Tony, that is very kind of you. However, please understand, that we have had folks come here "willing to adopt" but with very BAD intentions. Even dog trainers have some here looking for pigeons. Needless to say, they didn't get very far. 
SO..........can you tell us about yourself? What type of loft, etc........
I personally have sent birds to a couple of people in the past year, only to find out that they (for whatever reason) changed their mind and just turned the birds loose. A few of them showed back up here at home and are still here, but most of them were never heard from again.
So, you can understand our concerns.


----------



## Pegasus (Feb 6, 2007)

Lovebirds said:


> Tony, that is very kind of you. However, please understand, that we have had folks come here "willing to adopt" but with very BAD intentions. Even dog trainers have some here looking for pigeons. Needless to say, they didn't get very far.
> SO..........can you tell us about yourself? What type of loft, etc........
> I personally have sent birds to a couple of people in the past year, only to find out that they (for whatever reason) changed their mind and just turned the birds loose. A few of them showed back up here at home and are still here, but most of them were never heard from again.
> So, you can understand our concerns.


After reading this, makes me think about the birds I gave away recently, to a guy who's from NJ, I gave out about 12 birds and he told me that he has a loft or coop already but then when I ask him to show it on YouTube, he never reply to me anymore...So I dont know if I can trust another person or people to adopt of the bird/s and man Im telling you this is really disappointing, cant stop thinking what really happen to my birds...Then after watching the video of people shooting in PA, I was thinking are those one of my pijs, I hope that that guy is not into this pigeon shooting...


----------



## Technobot (Oct 11, 2008)

Dog trainers? what would they want with pigeons?

It's allways a good idea if possible to check up on someone who adopts a pet from you, and to allways do a background check. my Mom once declined giving away a bunch of geese to someone because of the atrociously small backyard they had, which would also raise the question of "why do they want geese if they obviously can't keep them?"

I am willing to adopt or buy a Tamed Pigeon (preferrably young but im not picky) from someone who live close to Maroochydore QLD
So far, nobody has answered my topic and it's been up for a reasonable ammount of time, sufficive to say, i am moving to a house up north with a bigger backyard that i can place a roost in, in the meantime while moving out i can simply improvise.
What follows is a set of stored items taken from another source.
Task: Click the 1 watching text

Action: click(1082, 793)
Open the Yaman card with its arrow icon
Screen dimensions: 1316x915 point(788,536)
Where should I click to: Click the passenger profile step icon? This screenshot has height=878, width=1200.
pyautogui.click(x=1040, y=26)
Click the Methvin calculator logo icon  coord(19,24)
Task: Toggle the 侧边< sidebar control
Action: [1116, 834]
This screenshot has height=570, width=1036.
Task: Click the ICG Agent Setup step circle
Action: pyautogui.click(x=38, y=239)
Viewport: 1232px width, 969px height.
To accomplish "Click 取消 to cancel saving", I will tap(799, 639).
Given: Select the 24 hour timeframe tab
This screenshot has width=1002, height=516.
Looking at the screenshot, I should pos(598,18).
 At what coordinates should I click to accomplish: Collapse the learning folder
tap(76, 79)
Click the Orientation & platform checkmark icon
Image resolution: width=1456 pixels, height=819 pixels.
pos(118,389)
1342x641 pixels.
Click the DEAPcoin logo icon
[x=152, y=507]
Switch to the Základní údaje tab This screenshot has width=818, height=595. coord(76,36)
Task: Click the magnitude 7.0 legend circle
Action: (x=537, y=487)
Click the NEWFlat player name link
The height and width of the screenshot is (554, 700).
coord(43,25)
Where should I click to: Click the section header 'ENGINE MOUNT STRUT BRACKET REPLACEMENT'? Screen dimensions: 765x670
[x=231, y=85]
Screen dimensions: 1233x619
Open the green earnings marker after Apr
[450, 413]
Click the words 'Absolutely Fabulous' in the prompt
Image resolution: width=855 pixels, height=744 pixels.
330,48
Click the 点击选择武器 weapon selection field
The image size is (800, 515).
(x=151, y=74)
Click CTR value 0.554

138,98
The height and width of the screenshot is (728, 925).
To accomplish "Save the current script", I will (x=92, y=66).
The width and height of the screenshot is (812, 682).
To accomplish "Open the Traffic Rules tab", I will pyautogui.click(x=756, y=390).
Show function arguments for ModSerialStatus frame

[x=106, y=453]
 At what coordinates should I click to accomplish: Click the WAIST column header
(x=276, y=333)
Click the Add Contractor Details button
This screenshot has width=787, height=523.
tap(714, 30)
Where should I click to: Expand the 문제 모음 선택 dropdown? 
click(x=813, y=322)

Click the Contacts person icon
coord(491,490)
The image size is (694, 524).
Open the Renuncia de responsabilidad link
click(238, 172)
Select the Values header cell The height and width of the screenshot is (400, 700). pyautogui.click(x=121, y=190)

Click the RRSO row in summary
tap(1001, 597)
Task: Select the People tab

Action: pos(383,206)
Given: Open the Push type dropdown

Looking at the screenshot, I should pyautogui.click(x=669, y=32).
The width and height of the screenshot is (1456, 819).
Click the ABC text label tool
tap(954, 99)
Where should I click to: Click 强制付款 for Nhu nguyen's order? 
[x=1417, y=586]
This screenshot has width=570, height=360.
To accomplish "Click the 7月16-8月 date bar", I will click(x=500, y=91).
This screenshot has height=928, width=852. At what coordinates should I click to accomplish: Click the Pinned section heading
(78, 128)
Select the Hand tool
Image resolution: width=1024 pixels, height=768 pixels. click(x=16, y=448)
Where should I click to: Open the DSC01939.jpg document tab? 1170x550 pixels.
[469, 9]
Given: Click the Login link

sorry to hijack the topic at the end but i would like my own answers too. hmm.


----------



## EgypSwiftLady (Jan 14, 2008)

Pegasus said:


> After reading this, makes me think about the birds I gave away recently, to a guy who's from NJ, I gave out about 12 birds and he told me that he has a loft or coop already but then when I ask him to show it on YouTube, he never reply to me anymore...So I dont know if I can trust another person or people to adopt of the bird/s and man Im telling you this is really disappointing, cant stop thinking what really happen to my birds...Then after watching the video of people shooting in PA, I was thinking are those one of my pijs, I hope that that guy is not into this pigeon shooting...



I never adopt out any of our pigeons without a solid reference that can be verified. To me its the least I can do for the pij's that live here.


----------